DATASET ROWS:
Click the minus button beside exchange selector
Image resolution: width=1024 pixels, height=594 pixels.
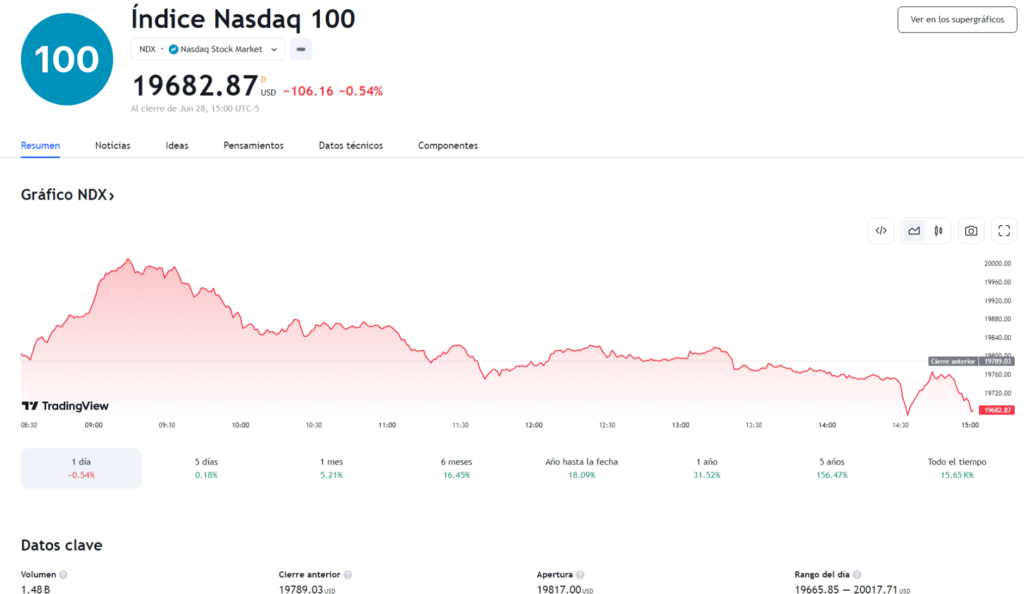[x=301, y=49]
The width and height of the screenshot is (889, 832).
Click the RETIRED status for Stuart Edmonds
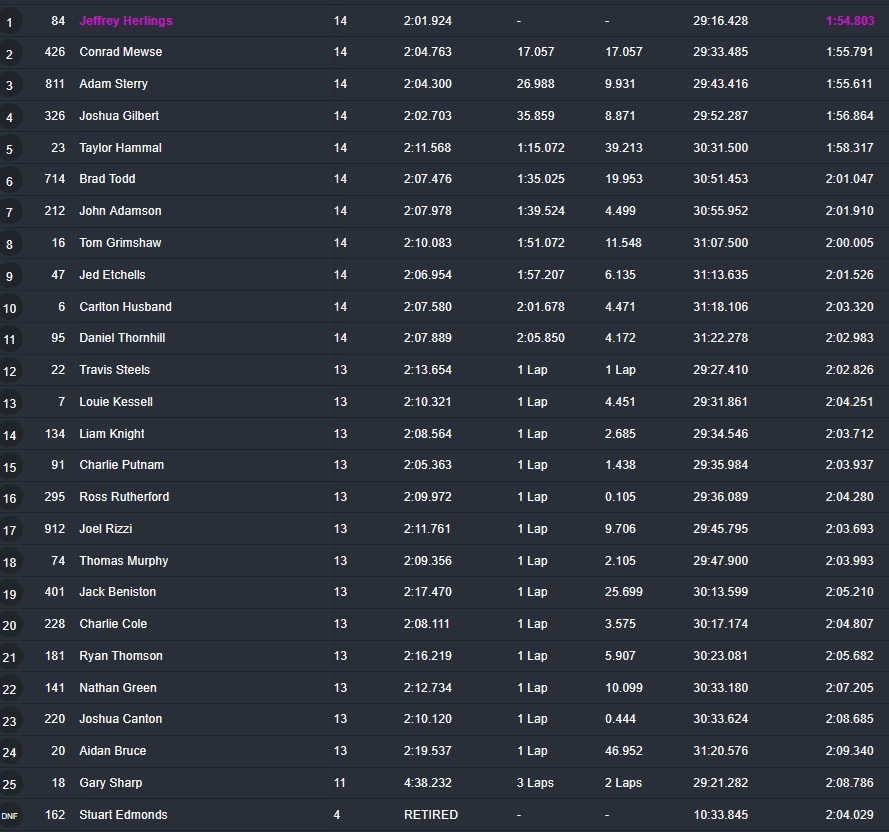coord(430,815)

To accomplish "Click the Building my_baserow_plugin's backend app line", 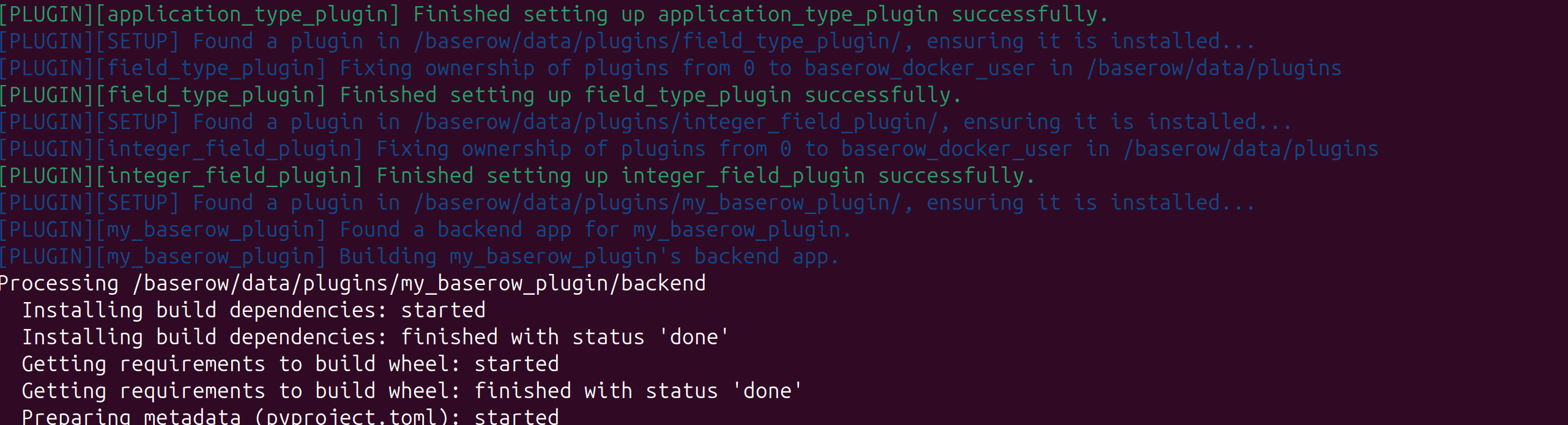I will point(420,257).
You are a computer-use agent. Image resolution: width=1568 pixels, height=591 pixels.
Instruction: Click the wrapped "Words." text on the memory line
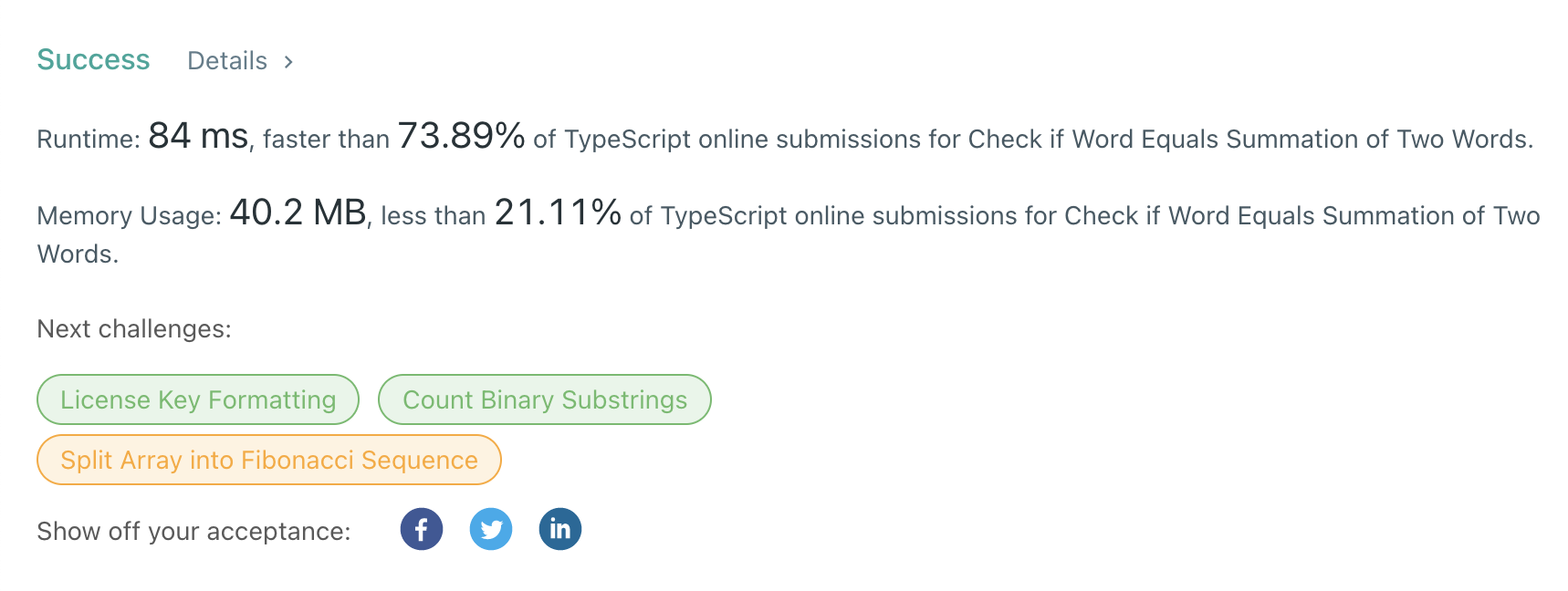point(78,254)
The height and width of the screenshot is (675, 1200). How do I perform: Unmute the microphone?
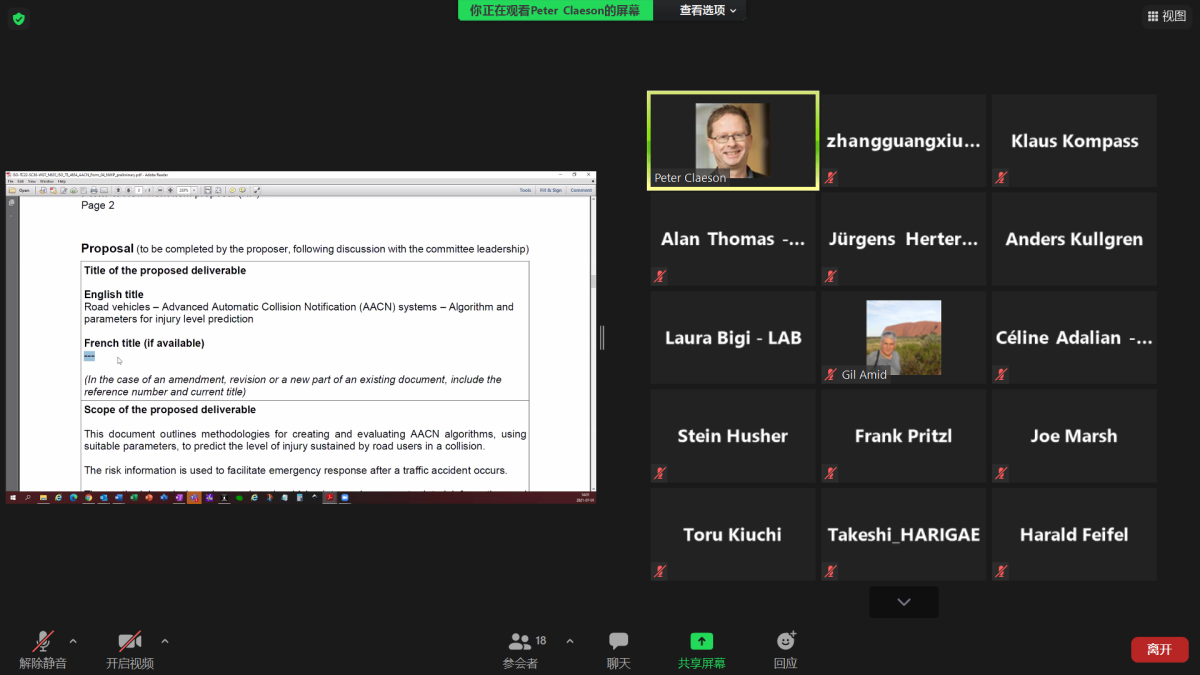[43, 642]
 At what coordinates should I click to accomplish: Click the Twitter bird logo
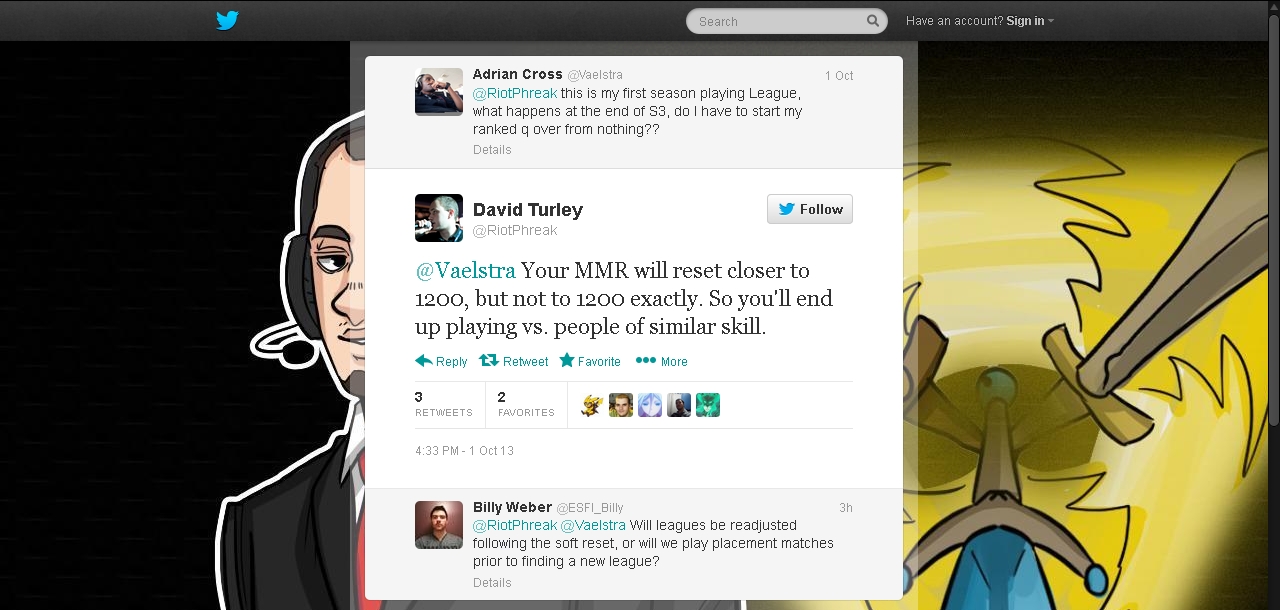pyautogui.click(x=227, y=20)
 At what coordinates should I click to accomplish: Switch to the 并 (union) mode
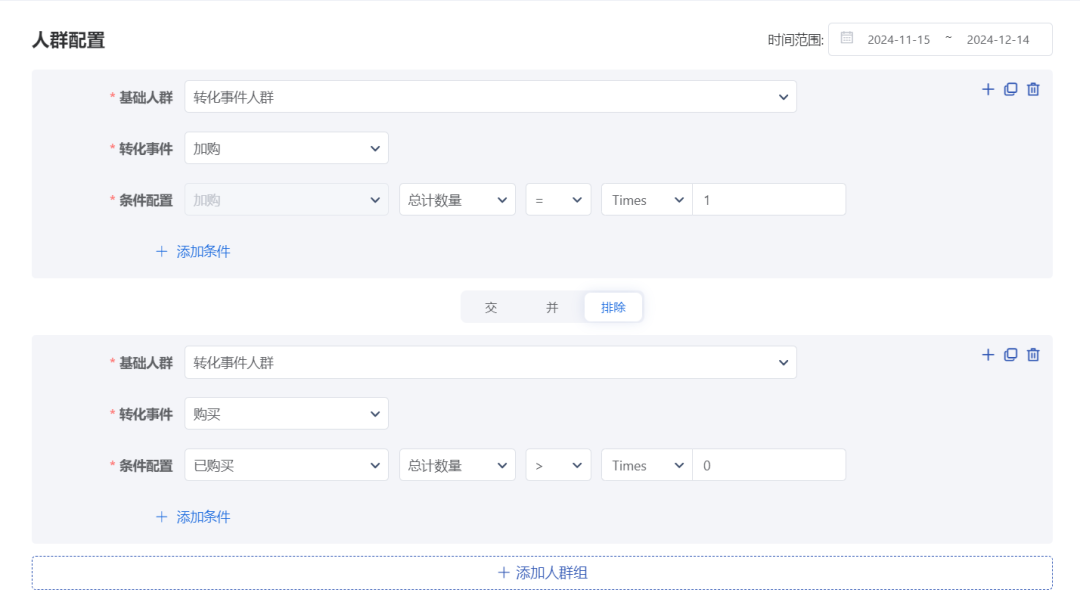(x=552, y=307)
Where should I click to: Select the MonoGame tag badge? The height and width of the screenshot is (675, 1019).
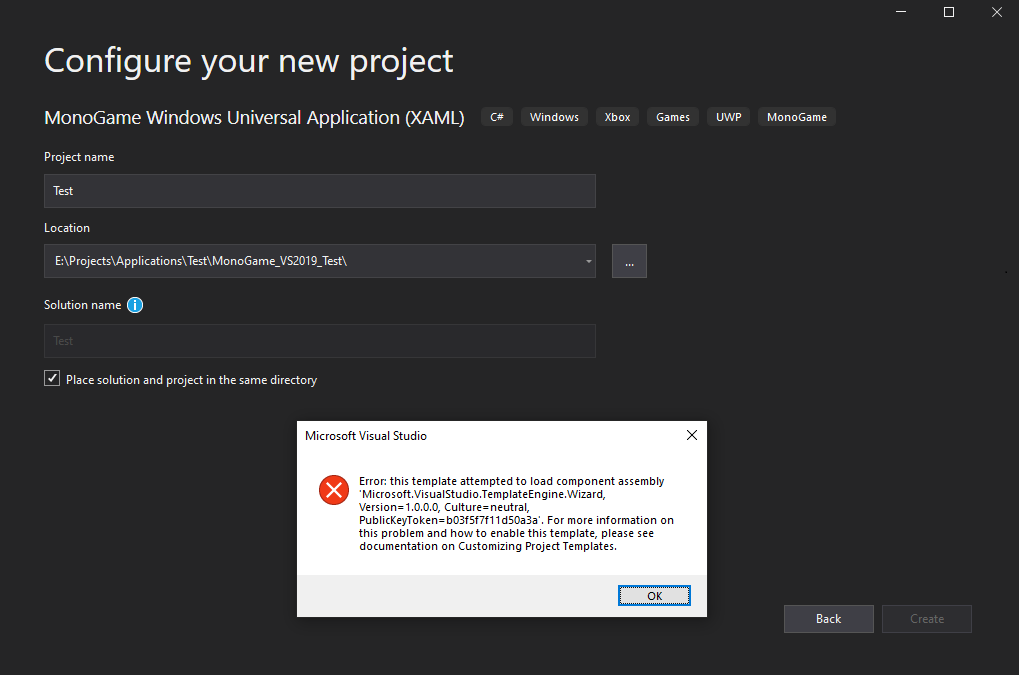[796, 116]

WHAT IS BEING ASKED: Pull out every line in the rows above that contains the word "should", and copy each one as it appears.

REPLY:
 At what coordinates should I click to accomplish: Click the Twitter bird logo
 At what coordinates should I click to accomplish: Switch to the 并 (union) mode
Where should I click to: Select the MonoGame tag badge? The height and width of the screenshot is (675, 1019).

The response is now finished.